-- Task directions --
Line count for "Commercial": give the number of lines in the records below that hold it, and nothing else.
======
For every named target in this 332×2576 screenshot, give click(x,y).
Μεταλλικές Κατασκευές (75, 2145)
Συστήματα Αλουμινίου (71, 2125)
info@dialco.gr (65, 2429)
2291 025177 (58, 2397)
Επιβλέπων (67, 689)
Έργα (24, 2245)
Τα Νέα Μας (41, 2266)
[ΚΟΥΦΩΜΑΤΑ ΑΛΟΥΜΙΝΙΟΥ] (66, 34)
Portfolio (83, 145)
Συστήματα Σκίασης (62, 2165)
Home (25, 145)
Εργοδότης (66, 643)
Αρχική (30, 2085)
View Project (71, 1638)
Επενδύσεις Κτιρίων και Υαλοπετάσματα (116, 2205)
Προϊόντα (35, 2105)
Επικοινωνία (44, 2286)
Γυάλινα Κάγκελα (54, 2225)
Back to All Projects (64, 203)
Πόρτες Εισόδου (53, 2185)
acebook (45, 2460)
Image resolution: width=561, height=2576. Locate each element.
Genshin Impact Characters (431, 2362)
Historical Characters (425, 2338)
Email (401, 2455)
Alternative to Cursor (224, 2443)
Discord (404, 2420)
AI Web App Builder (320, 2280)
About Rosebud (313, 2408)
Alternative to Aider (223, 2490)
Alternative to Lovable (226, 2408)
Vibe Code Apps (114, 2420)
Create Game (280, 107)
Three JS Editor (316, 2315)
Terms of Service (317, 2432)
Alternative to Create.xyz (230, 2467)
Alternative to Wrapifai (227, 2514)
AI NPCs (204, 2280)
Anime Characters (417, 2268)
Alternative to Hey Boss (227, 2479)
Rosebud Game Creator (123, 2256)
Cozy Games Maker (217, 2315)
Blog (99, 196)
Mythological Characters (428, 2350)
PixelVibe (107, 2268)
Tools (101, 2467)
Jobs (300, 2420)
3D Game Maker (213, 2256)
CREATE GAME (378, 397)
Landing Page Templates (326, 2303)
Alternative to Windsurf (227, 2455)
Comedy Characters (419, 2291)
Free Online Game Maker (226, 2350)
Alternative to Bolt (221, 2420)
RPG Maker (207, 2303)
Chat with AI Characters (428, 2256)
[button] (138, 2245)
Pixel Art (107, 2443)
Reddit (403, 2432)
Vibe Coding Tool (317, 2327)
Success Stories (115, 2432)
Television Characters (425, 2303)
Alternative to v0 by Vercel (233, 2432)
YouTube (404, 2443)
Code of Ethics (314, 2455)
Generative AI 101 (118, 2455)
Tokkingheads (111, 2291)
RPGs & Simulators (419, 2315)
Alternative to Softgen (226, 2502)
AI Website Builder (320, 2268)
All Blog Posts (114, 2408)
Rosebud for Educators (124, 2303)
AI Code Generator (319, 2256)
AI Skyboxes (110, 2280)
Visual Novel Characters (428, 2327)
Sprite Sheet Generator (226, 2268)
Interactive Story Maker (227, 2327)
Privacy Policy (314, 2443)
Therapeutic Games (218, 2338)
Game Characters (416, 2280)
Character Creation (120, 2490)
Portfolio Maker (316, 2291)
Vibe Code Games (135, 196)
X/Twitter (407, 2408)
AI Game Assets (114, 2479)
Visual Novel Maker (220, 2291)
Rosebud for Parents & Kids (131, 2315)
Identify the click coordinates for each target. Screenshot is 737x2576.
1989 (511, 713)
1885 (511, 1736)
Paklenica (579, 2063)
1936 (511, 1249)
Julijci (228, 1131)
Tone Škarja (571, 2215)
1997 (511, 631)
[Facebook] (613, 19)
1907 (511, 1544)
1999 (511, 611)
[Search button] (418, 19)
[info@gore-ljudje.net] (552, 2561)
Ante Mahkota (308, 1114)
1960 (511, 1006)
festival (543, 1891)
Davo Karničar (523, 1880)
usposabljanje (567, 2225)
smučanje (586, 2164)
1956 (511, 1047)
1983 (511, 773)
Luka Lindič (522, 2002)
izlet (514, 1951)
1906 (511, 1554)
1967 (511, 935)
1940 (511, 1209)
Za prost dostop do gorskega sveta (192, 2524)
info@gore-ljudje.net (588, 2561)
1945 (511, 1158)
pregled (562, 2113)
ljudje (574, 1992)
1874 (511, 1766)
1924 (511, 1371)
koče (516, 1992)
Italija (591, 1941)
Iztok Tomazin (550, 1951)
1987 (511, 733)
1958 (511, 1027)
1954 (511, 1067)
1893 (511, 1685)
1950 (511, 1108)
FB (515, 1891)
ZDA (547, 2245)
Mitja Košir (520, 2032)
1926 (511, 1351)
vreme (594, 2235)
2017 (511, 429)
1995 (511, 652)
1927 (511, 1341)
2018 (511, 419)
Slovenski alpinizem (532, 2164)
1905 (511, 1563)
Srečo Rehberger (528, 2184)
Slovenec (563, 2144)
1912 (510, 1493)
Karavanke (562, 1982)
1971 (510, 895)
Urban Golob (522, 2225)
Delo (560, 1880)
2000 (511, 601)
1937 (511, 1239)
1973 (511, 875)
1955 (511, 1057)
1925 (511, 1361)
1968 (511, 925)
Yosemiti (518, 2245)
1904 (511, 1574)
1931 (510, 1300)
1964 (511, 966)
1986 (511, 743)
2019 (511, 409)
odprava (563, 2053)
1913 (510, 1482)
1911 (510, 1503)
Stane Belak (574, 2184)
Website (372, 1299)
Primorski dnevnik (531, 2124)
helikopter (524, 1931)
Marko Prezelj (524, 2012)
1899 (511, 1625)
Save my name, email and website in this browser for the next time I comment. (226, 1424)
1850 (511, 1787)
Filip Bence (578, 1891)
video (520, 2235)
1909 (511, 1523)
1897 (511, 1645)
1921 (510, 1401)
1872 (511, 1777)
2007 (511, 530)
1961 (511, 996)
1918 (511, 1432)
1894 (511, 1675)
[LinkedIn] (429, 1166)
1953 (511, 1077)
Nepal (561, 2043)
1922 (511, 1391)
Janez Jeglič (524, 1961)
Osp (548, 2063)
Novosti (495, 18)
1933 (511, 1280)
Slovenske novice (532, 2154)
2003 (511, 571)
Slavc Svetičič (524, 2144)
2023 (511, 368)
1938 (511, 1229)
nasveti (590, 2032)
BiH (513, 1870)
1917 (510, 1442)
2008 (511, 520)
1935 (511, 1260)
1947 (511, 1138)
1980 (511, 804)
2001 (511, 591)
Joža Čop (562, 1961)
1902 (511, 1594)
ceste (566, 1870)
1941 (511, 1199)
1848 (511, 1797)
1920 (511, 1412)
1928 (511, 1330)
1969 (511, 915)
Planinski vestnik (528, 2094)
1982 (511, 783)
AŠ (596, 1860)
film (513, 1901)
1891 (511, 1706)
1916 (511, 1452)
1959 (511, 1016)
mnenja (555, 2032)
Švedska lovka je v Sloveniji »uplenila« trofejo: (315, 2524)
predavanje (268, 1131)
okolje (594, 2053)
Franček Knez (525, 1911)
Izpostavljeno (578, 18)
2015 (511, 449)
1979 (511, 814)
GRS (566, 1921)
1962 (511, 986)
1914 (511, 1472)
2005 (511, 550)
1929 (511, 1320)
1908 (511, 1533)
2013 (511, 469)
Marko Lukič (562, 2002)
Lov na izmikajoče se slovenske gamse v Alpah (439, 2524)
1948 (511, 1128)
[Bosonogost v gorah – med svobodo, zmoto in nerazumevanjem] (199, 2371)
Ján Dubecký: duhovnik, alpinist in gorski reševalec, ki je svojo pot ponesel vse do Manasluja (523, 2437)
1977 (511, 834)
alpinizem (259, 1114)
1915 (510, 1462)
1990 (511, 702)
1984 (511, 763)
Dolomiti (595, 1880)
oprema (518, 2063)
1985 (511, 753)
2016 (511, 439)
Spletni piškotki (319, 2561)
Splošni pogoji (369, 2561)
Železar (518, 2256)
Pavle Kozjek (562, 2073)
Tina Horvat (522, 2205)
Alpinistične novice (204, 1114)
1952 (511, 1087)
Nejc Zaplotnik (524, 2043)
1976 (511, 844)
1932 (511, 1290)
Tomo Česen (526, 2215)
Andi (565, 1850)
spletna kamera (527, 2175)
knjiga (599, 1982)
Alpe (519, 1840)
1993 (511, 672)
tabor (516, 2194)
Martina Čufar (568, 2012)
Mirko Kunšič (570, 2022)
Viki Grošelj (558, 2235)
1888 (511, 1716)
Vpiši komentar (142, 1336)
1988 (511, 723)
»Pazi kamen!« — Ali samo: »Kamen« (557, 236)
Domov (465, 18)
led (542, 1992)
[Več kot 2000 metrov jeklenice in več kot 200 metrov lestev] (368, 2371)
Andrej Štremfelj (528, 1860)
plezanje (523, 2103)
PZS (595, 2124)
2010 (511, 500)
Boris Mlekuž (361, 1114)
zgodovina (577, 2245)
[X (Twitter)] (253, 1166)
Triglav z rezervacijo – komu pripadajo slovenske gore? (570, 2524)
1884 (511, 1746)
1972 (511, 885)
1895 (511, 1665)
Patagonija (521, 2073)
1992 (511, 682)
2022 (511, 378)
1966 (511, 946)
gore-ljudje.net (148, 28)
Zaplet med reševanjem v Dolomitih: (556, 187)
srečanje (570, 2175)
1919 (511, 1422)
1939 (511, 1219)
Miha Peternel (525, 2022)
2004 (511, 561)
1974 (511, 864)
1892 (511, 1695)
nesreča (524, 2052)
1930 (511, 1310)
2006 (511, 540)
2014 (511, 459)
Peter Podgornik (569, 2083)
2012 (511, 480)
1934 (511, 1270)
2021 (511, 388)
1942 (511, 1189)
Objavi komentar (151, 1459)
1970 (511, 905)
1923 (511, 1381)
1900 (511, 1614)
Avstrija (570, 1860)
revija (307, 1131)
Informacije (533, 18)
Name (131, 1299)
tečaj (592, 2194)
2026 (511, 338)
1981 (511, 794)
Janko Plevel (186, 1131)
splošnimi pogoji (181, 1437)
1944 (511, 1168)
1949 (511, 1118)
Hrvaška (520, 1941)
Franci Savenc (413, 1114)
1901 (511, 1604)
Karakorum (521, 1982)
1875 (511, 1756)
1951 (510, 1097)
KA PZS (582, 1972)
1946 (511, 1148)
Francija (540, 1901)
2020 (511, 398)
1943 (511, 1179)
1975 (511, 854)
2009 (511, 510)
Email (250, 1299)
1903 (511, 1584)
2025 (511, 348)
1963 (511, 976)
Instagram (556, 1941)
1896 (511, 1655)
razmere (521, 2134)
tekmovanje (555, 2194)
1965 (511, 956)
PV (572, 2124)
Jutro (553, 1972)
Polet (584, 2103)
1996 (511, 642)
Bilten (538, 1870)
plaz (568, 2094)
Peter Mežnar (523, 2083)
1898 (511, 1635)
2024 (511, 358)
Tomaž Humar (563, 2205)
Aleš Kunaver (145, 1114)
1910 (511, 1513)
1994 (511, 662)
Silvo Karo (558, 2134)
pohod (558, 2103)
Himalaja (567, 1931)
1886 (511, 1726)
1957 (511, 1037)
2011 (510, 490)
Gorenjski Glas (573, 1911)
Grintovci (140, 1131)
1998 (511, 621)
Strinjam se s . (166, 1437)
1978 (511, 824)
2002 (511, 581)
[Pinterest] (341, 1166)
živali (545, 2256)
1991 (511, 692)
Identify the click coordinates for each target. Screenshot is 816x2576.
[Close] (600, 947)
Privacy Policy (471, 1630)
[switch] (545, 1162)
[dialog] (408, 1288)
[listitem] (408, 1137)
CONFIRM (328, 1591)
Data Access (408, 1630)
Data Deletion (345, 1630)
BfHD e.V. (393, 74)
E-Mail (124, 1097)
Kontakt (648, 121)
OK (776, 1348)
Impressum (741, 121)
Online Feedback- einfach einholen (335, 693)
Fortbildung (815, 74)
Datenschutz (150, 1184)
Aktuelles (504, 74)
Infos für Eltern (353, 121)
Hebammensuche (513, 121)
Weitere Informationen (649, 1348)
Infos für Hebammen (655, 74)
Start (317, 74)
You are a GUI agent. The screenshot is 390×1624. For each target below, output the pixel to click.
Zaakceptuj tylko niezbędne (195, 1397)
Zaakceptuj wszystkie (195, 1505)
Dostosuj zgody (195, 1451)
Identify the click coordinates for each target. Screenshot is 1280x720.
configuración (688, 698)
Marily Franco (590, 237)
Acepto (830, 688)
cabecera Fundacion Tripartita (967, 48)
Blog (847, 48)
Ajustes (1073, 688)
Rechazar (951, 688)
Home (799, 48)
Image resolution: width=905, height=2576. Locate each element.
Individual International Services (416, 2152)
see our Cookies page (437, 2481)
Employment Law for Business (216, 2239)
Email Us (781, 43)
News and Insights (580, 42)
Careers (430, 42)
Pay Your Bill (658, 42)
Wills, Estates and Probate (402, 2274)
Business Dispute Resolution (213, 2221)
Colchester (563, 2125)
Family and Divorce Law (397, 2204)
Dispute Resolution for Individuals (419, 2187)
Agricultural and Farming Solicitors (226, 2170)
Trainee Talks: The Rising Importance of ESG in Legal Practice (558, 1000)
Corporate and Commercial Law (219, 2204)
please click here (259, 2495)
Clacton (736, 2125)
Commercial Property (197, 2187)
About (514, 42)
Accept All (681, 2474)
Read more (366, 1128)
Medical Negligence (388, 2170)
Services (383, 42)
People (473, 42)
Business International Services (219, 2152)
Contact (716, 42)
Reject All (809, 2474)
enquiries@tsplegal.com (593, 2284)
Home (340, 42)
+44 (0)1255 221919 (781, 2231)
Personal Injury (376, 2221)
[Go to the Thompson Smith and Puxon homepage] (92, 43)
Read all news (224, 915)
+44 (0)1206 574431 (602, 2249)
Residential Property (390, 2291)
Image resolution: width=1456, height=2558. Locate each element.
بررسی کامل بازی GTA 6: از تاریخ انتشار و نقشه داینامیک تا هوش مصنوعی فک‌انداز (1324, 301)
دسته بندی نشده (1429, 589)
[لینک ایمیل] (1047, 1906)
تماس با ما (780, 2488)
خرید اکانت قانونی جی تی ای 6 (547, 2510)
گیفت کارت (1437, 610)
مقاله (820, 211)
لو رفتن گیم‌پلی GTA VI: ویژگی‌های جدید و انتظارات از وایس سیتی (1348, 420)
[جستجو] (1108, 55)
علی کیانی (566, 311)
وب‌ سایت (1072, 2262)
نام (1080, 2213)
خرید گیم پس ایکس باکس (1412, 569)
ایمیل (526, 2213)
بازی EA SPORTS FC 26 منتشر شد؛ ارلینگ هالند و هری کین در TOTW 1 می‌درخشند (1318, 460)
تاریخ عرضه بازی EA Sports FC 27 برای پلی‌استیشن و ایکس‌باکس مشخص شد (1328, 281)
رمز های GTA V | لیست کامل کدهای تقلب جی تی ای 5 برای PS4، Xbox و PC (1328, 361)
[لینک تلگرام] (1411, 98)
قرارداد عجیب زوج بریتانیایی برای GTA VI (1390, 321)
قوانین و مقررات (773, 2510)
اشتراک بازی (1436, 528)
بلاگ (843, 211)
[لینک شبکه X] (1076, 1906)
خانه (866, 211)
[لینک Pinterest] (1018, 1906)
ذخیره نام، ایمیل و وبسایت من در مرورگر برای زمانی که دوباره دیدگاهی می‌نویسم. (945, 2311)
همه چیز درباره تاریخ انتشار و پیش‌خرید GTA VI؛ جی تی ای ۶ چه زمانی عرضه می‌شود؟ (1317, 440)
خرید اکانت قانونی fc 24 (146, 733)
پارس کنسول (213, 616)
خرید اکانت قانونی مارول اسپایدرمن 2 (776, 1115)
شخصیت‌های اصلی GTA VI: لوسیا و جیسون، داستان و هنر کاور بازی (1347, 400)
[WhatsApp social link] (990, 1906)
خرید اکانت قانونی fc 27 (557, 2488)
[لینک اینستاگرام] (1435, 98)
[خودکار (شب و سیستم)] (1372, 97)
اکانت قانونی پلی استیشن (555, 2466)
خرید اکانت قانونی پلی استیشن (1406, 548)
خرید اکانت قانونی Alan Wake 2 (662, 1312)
======
-- Written solution --
2